▸ PROBLEM REQUIREMENTS
Write the data out again, matching every line exactly.

▸ INFORMATION GIVEN
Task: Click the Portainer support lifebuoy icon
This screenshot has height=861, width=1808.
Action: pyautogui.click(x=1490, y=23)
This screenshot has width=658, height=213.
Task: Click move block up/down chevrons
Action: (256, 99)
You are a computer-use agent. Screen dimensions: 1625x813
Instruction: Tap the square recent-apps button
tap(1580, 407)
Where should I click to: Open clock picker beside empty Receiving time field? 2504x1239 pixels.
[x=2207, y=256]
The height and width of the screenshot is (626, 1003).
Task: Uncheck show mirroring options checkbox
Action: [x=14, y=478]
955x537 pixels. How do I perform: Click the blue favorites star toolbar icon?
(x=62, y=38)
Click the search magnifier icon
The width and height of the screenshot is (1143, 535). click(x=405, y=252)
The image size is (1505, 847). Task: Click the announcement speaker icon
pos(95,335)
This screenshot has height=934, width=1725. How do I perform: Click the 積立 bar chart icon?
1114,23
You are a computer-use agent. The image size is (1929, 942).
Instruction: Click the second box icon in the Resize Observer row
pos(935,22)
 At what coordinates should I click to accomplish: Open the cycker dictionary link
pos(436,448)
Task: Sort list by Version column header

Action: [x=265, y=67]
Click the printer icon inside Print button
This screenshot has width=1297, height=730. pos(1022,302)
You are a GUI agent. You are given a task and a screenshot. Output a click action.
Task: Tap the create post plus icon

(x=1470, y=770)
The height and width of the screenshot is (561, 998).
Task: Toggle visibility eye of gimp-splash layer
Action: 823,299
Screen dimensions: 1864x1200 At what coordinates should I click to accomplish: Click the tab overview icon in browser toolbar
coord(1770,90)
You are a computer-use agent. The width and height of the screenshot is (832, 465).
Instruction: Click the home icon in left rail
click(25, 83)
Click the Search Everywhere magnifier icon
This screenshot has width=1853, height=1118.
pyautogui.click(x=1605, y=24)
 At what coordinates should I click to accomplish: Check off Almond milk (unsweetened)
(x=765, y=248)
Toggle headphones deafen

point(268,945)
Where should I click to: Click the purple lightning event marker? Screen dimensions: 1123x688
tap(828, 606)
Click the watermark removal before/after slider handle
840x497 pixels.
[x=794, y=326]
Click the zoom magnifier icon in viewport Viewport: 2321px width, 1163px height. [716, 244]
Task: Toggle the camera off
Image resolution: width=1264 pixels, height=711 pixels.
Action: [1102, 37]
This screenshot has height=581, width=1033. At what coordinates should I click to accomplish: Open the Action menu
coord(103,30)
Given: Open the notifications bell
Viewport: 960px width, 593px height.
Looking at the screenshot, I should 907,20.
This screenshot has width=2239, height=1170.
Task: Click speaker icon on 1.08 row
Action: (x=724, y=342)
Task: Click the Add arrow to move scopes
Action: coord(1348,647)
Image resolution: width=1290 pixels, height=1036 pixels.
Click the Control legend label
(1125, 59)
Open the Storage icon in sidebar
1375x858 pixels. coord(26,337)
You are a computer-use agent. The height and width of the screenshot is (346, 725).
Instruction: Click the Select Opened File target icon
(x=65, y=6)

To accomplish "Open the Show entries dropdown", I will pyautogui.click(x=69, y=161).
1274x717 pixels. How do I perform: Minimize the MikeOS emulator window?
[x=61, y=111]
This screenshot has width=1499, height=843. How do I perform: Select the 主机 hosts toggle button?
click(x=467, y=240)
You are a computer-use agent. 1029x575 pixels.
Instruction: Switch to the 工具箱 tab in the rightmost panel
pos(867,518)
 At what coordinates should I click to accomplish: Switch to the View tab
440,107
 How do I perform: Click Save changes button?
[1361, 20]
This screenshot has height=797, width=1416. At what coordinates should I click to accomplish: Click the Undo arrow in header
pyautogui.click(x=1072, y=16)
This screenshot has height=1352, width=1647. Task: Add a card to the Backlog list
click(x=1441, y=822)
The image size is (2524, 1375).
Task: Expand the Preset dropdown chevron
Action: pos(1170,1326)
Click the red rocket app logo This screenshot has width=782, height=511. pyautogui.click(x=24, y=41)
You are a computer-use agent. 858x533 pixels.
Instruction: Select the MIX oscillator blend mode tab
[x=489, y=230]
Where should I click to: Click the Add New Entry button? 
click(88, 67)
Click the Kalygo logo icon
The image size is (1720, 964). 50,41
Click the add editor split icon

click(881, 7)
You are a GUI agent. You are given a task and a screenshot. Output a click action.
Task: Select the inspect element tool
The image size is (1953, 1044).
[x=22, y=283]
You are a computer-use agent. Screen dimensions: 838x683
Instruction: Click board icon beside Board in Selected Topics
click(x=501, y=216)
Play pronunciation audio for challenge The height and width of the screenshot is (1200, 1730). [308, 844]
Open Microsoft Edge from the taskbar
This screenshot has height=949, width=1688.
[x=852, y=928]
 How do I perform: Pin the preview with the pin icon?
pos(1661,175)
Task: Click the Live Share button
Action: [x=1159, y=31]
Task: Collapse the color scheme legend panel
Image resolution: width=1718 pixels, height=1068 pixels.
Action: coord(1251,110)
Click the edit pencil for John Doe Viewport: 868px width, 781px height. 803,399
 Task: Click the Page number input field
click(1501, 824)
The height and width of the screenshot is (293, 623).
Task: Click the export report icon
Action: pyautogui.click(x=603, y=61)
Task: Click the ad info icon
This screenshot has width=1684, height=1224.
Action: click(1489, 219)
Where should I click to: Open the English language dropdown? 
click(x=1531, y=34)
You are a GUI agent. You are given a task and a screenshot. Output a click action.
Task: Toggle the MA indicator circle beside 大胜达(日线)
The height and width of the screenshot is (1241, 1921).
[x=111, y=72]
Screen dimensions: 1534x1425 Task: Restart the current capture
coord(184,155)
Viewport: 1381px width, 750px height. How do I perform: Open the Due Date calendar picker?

▸ RESPONSE
Task: Click the Portainer support lifebuoy icon
This screenshot has height=861, width=1808.
Action: pyautogui.click(x=1490, y=23)
This screenshot has width=658, height=213.
Task: Click move block up/down chevrons
Action: (256, 99)
You are a computer-use agent. Screen dimensions: 1625x813
Instruction: Tap the square recent-apps button
tap(1580, 407)
Where should I click to: Open clock picker beside empty Receiving time field? 2504x1239 pixels.
[x=2207, y=256]
The height and width of the screenshot is (626, 1003).
Task: Uncheck show mirroring options checkbox
Action: [x=14, y=478]
955x537 pixels. How do I perform: Click the blue favorites star toolbar icon?
(x=62, y=38)
Click the search magnifier icon
The width and height of the screenshot is (1143, 535). click(x=405, y=252)
The image size is (1505, 847). Task: Click the announcement speaker icon
pos(95,335)
This screenshot has height=934, width=1725. How do I perform: Click the 積立 bar chart icon?
1114,23
You are a computer-use agent. The image size is (1929, 942).
Instruction: Click the second box icon in the Resize Observer row
pos(935,22)
 At what coordinates should I click to accomplish: Open the cycker dictionary link
pos(436,448)
Task: Sort list by Version column header

Action: [x=265, y=67]
Click the printer icon inside Print button
This screenshot has width=1297, height=730. pos(1022,302)
You are a GUI agent. You are given a task and a screenshot. Output a click action.
Task: Tap the create post plus icon

(x=1470, y=770)
The height and width of the screenshot is (561, 998).
Task: Toggle visibility eye of gimp-splash layer
Action: 823,299
Screen dimensions: 1864x1200 At what coordinates should I click to accomplish: Click the tab overview icon in browser toolbar
coord(1770,90)
You are a computer-use agent. The width and height of the screenshot is (832, 465).
Instruction: Click the home icon in left rail
click(25, 83)
Click the Search Everywhere magnifier icon
This screenshot has width=1853, height=1118.
pyautogui.click(x=1605, y=24)
 At what coordinates should I click to accomplish: Check off Almond milk (unsweetened)
(x=765, y=248)
Toggle headphones deafen

point(268,945)
Where should I click to: Click the purple lightning event marker? Screen dimensions: 1123x688
tap(828, 606)
Click the watermark removal before/after slider handle
840x497 pixels.
[x=794, y=326]
Click the zoom magnifier icon in viewport Viewport: 2321px width, 1163px height. [716, 244]
Task: Toggle the camera off
Image resolution: width=1264 pixels, height=711 pixels.
Action: [1102, 37]
This screenshot has height=581, width=1033. At what coordinates should I click to accomplish: Open the Action menu
coord(103,30)
Given: Open the notifications bell
Viewport: 960px width, 593px height.
Looking at the screenshot, I should 907,20.
This screenshot has width=2239, height=1170.
Task: Click speaker icon on 1.08 row
Action: (x=724, y=342)
Task: Click the Add arrow to move scopes
Action: coord(1348,647)
Image resolution: width=1290 pixels, height=1036 pixels.
Click the Control legend label
(1125, 59)
Open the Storage icon in sidebar
1375x858 pixels. coord(26,337)
You are a computer-use agent. The height and width of the screenshot is (346, 725).
Instruction: Click the Select Opened File target icon
(x=65, y=6)

To accomplish "Open the Show entries dropdown", I will pyautogui.click(x=69, y=161).
1274x717 pixels. How do I perform: Minimize the MikeOS emulator window?
[x=61, y=111]
This screenshot has width=1499, height=843. How do I perform: Select the 主机 hosts toggle button?
click(x=467, y=240)
You are a computer-use agent. 1029x575 pixels.
Instruction: Switch to the 工具箱 tab in the rightmost panel
pos(867,518)
 At what coordinates should I click to accomplish: Switch to the View tab
440,107
 How do I perform: Click Save changes button?
[1361, 20]
This screenshot has height=797, width=1416. At what coordinates should I click to accomplish: Click the Undo arrow in header
pyautogui.click(x=1072, y=16)
This screenshot has height=1352, width=1647. Task: Add a card to the Backlog list
click(x=1441, y=822)
The image size is (2524, 1375).
Task: Expand the Preset dropdown chevron
Action: pos(1170,1326)
Click the red rocket app logo This screenshot has width=782, height=511. pyautogui.click(x=24, y=41)
You are a computer-use agent. 858x533 pixels.
Instruction: Select the MIX oscillator blend mode tab
[x=489, y=230]
Where should I click to: Click the Add New Entry button? 
click(88, 67)
Click the Kalygo logo icon
The image size is (1720, 964). 50,41
Click the add editor split icon

click(881, 7)
You are a GUI agent. You are given a task and a screenshot. Output a click action.
Task: Select the inspect element tool
The image size is (1953, 1044).
[x=22, y=283]
You are a computer-use agent. Screen dimensions: 838x683
Instruction: Click board icon beside Board in Selected Topics
click(x=501, y=216)
Play pronunciation audio for challenge The height and width of the screenshot is (1200, 1730). [308, 844]
Open Microsoft Edge from the taskbar
This screenshot has height=949, width=1688.
[x=852, y=928]
 How do I perform: Pin the preview with the pin icon?
pos(1661,175)
Task: Click the Live Share button
Action: [x=1159, y=31]
Task: Collapse the color scheme legend panel
Image resolution: width=1718 pixels, height=1068 pixels.
Action: coord(1251,110)
Click the edit pencil for John Doe Viewport: 868px width, 781px height. 803,399
 Task: Click the Page number input field
click(1501, 824)
The height and width of the screenshot is (293, 623).
Task: Click the export report icon
Action: pyautogui.click(x=603, y=61)
Task: Click the ad info icon
This screenshot has width=1684, height=1224.
Action: click(1489, 219)
Where should I click to: Open the English language dropdown? 
click(x=1531, y=34)
You are a GUI agent. You are given a task and a screenshot. Output a click action.
Task: Toggle the MA indicator circle beside 大胜达(日线)
The height and width of the screenshot is (1241, 1921).
[x=111, y=72]
Screen dimensions: 1534x1425 Task: Restart the current capture
coord(184,155)
Viewport: 1381px width, 750px height. How do I perform: Open the Due Date calendar picker?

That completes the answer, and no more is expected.